八鄉錦田一直有尼泊爾人聚居,當年一般學校不肯接收尼泊爾學生,他們要到港島和九龍兩間學校上課。○二年起,同益公立學校嘗試接收尼泊爾學生,摸著石頭過河,慢慢在尼泊爾社群中建立了口碑,學生也逐步轉為以非華語生為主。一一年學生人數升至二百,老校舍空間不足,今年終於爭取到新校舍。捱過十年艱辛,黎老師希望新校舍能趕及於明年完工,向即將榮休的莊家良校長致意。
●語言環境佳 學生懂五國語言
八鄉中心小學的多種族多語言環境,對孩子學習語言特別有幫助,也讓孩子學會尊重不同族裔的人,自小培養包容的胸襟。
來自斯里蘭卡的六年級女生Yashoda,特別有語言天份,她在家裏學習斯里蘭卡語及印度語,從學校的正規教育學習英文和中文,又從尼泊爾同學那裏學會尼泊爾口語,一共五種語言。通曉三種語言的同學,校內比比皆是。Yashoda和另一位尼泊爾女生Hema因為熱心校務,獲得民政事務總署頒發的「融和獎學金」。
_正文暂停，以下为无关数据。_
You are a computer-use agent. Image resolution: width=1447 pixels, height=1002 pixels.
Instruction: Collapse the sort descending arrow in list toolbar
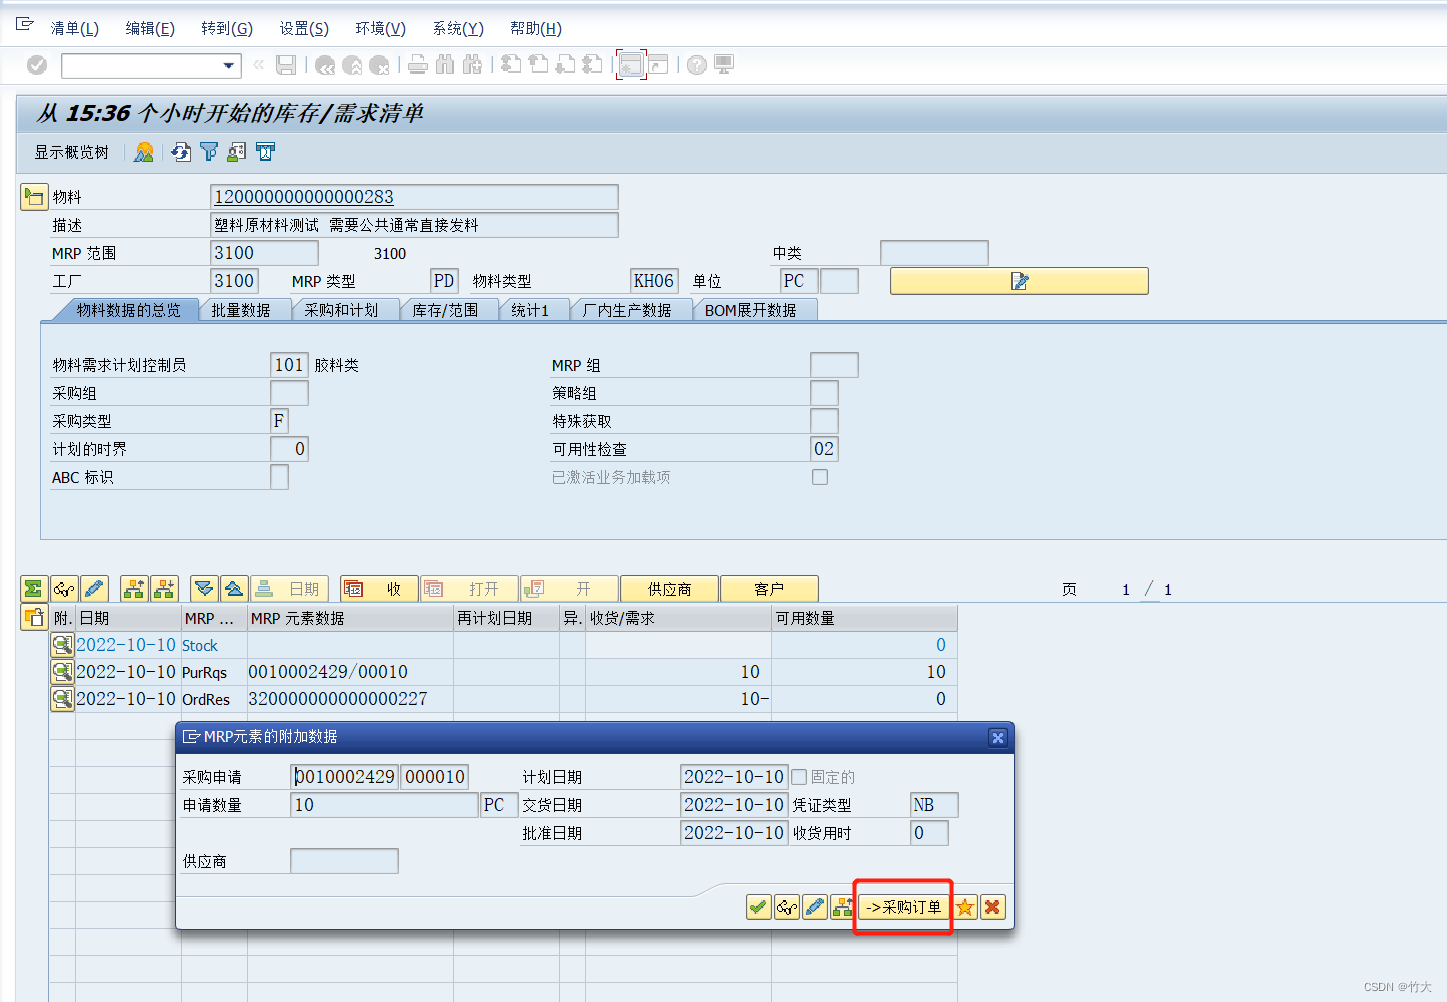click(205, 588)
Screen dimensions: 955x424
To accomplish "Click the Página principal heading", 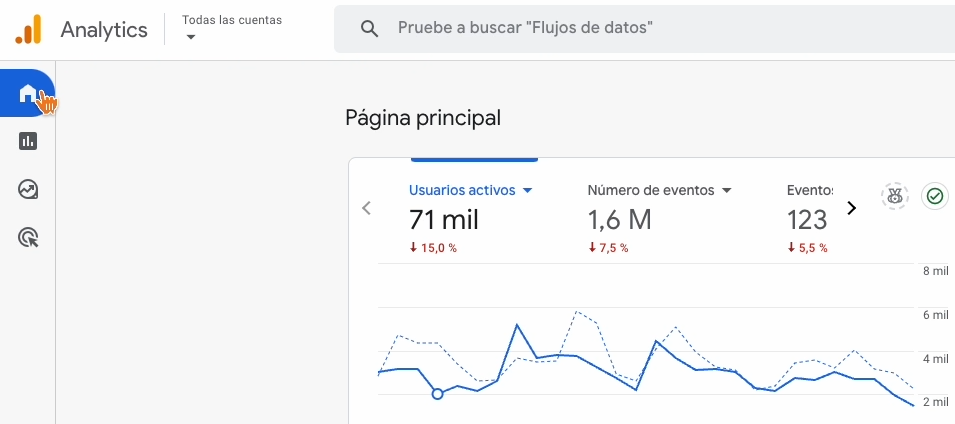I will (422, 118).
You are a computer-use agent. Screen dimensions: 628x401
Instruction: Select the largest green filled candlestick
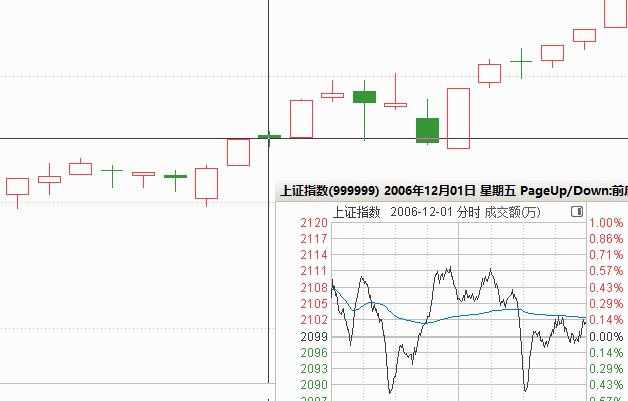pos(427,129)
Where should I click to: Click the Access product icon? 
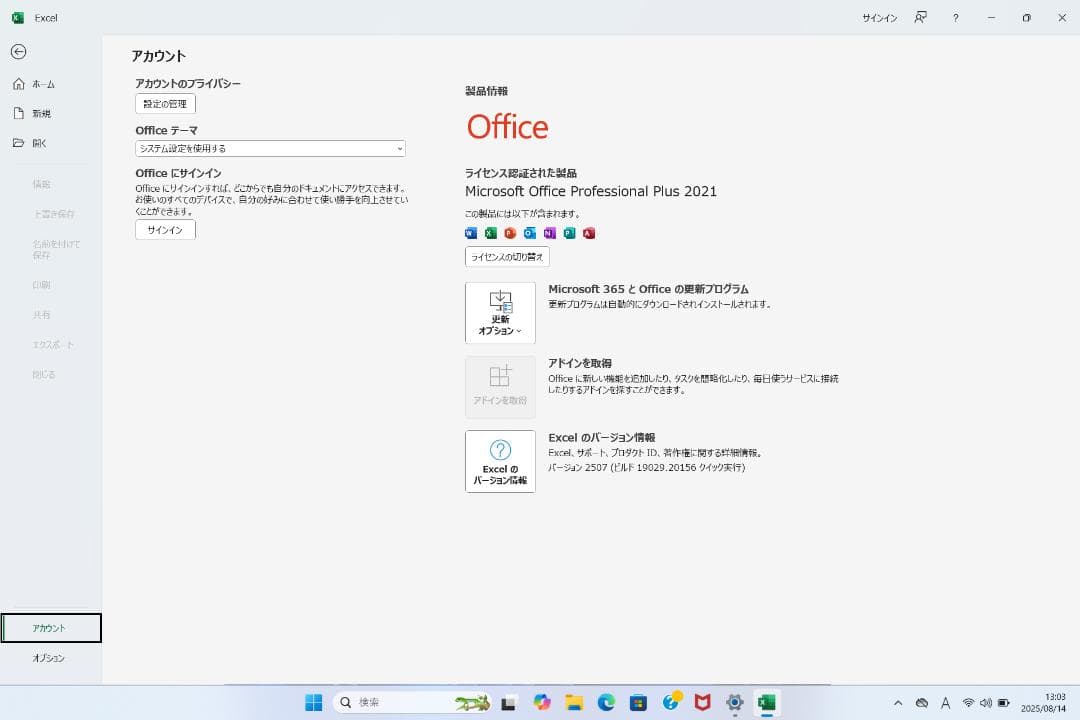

由澳洲回流的劉子純是校內少數華裔學生。從四年級讀到六年級的子純喜歡學校的多元化和語言環境:「我希望叫多些人來這裏讀書,這裏同學間都以英文溝通,還有,功課沒有那麼緊逼。」
尼泊爾人是校內最大的族群,尼語成為英文及中文外,同學之間交流的第三語言。不同國籍的同學除了學習中華文化,也有很多機會學習彼此的文化。學校的男生會以尼語尊稱女生為「DiDi」,意即姐姐。
●八鄉錦田一相一故事:八鄉同益學堂
八鄉中心小學校舍前身是八鄉同益學堂,為新界第一所接受政府津貼的學校。一九二一年開校時,港督司徒拔(Stubbs,穿白色西服坐在正中者)率領多名殖民地高官和錫克警察﹝俗稱「大頭綠衣」﹞出席典禮。坐在前排地下是當年的學生銅樂隊。這張開校全體照,可說是八鄉現存最早的官式照片。
據校方資料,學堂由八鄉同益堂的父老集資興建,初時學生不超過百人。一九四一年日軍佔領新界,學校門窗被火燒一空,翌年借用附近的江廈圍大宅作臨時校舍。一九四三年春,校舍修復。一九五○年,校舍重修,上蓋改建三合土。一九六一年再大修,課室全部改用鋼窗,加蓋石棉瓦頂,並設籃球場、遊戲場,始有現在之規模。在六十年代高峰期,學生人數有六百之多。古蹟辦於○七年將校舍評為三級歷史建築。